◆ PROBLEM REQUIREMENTS: Copy the part of the trauma care passage from "It was only" up to and including "I got worse.", keeping every word and mark the same.

It was only after this second assault that my former psychiatrist agreed to transfer my care to a psychiatrist who specializes in trauma. For the first time, I experienced an appropriate approach to treating trauma. In my first appointment, the new psychiatrist said, “You can tell me as much or as little as you like. We don’t even have to talk about it.”
Different counsellors at U of T led me to believe that trauma therapy required traumatic retelling. This psychiatrist showed me an exit route without my having to search for one. He gave me the option to say ‘no,’ a ‘no’ I knew he’d respect. My care got better, but I got worse.
Toward the end of fall term in 2017, trauma took its toll and sparked a bipolar mixed episode. This episode included racing thoughts, heightened irritability, pressured speech, erratic energy, and about two hours of sleep a night over two weeks.
I hallucinated while trying to write a seminar presentation and paper on Virginia Woolf and Jacques Derrida (two writers who can make anyone’s head spin). I heard voices saying, “There’s something you need to show, there’s something you know.” I started seeing things that weren’t there.

◆ DATA EXCERPTS:
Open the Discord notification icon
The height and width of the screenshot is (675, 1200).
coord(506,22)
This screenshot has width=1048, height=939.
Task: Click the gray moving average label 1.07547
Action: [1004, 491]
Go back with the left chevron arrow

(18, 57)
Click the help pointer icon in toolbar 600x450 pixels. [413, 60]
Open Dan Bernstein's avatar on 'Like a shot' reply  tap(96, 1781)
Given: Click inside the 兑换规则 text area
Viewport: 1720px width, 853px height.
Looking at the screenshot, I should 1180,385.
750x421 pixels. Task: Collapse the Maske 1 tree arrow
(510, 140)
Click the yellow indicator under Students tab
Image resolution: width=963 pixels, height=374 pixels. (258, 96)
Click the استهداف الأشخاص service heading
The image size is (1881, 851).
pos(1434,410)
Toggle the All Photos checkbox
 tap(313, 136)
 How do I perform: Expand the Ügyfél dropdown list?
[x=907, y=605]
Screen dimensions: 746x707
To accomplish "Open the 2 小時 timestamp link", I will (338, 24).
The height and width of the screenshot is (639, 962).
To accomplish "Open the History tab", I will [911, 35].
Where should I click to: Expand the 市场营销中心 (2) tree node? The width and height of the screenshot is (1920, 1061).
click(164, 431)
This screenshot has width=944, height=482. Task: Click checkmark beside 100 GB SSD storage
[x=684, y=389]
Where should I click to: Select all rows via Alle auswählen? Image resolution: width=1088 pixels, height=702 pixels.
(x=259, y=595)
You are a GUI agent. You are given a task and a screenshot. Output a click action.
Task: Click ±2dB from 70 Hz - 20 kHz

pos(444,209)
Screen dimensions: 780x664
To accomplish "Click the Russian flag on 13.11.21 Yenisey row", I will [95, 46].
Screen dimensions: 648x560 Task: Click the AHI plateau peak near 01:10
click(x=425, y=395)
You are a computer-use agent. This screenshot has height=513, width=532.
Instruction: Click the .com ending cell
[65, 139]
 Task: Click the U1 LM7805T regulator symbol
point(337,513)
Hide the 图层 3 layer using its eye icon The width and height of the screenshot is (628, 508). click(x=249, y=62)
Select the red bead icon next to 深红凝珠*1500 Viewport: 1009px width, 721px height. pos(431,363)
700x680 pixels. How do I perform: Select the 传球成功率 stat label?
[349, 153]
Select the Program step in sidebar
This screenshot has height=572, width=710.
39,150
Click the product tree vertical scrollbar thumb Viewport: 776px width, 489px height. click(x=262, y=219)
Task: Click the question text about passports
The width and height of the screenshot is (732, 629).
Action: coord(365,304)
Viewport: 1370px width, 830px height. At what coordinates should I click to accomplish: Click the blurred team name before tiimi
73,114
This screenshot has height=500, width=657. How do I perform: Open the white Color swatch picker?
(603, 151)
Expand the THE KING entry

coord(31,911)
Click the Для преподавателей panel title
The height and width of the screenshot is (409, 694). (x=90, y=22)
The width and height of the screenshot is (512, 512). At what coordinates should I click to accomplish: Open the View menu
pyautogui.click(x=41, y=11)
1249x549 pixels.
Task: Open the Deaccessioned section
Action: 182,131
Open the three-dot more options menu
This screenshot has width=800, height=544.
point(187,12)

◆ RESULT OF THE EXERCISE:
It was only after this second assault that my former psychiatrist agreed to transfer my care to a psychiatrist who specializes in trauma. For the first time, I experienced an appropriate approach to treating trauma. In my first appointment, the new psychiatrist said, “You can tell me as much or as little as you like. We don’t even have to talk about it.”
Different counsellors at U of T led me to believe that trauma therapy required traumatic retelling. This psychiatrist showed me an exit route without my having to search for one. He gave me the option to say ‘no,’ a ‘no’ I knew he’d respect. My care got better, but I got worse.